The drive from Florence, Alabama was only about 2 hours in the cool rain. Once we arrived we went to the Tennessee State Fairgrounds for a massive flea market/antique show. We came home with a couple of small treasures, but most importantly it filled the time until 10 AM when the Lane Motor Museum opened
We arrived at the Lane Motor Museum on Murfreesboro Pike in Nashville, opting for tickets for the main museum and the basement tour. The museum boasts a collection of more than 350 cars on display. Lane is known for collecting the unusual and rare cars.
The museum was divided in sections of cars made by country. Cars from Czechoslovakia, France, Great Britain, Germany, Italy, South America and the United States were seen. This is not your typical car museum! Lane Motor Museum features unique cars, bicycles, and motorcycles.
I found the futuristic cars from the 50’s and 60’s interesting. Cars with two heads, two engines, three wheels, cars that fold in half and even one run by a propeller, a car that could be driven forward from either end, and an amphibious vehicle were some of the exceptional vehicles exhibited.
The basement tour provided a tour guide for us since this area is a working garage and cars were on lifts and tools were loosely strewn about. The guide led us through the garage and announced that Lane is proud that all their cars are road ready. He went on about the history and acquisition of many of the individual cars. Some of these cars are driven in road rallies and have won.
Since it was lunchtime we headed downtown, but quickly found the tourist areas packed with faux cowboys and cowgirls in the cowgirl skirts and boots, so we continued to a non touristy area on the west side, finding lunch at the Blackstone Brewery. We both had a great meal away from the multitude of tourists.

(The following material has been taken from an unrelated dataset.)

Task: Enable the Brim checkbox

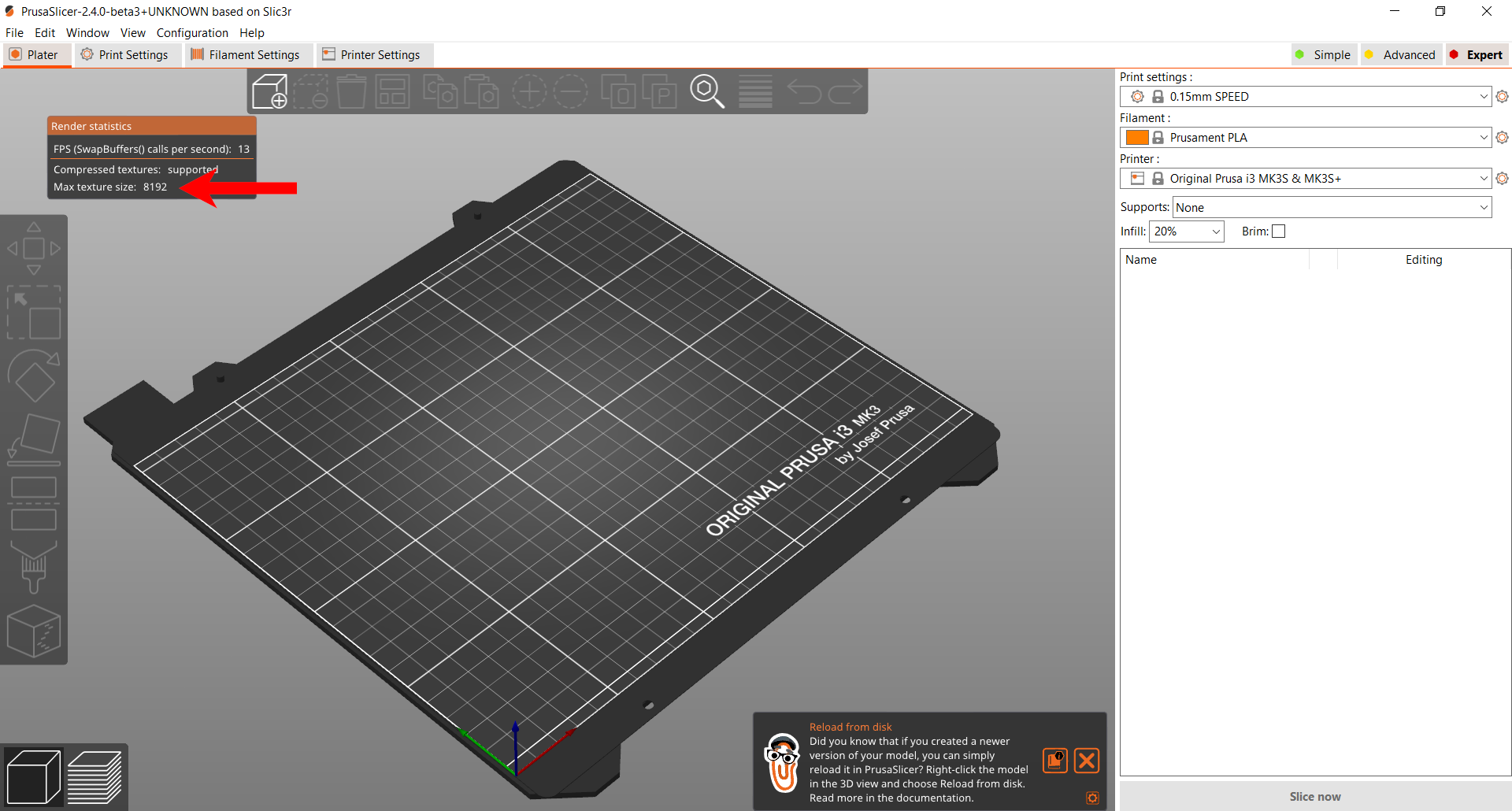Action: pos(1278,231)
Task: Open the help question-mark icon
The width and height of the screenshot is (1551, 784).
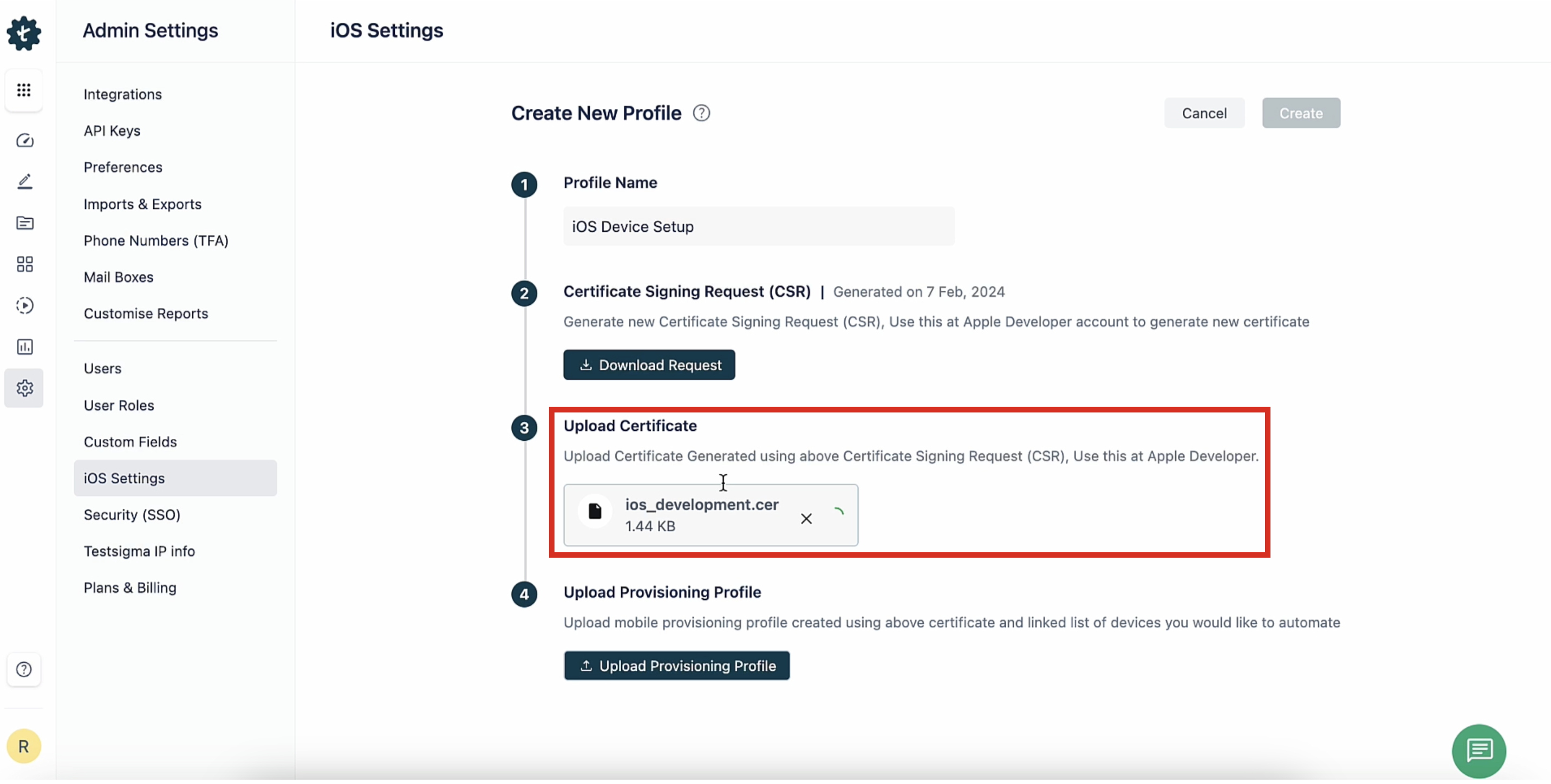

From here it was a short drive past Vanderbilt University and to find a craft show in Centennial Park, which is also home to the Parthenon of Tennessee. This building houses an art gallery and museum and also looks like the Parthenon in Greece. We left to discover more of this city and stumbled on a playground with a very large dragon that spiraled through the park that offered a climbing structure with an artistic flair. The dragon was covered in mosaic tile making it very colorful.
Our next stop was at music row where we walked the block to see the music studios. Dedicated markers and decorated guitars standing at the studios granted information about the country artists for us to read along the way. The guitars had to be at least 10 feet tall.
We walked on to find statues of a giant microphone that I posed as though I was singing into and also a bronze piano and statue of Owen Bradley playing the piano.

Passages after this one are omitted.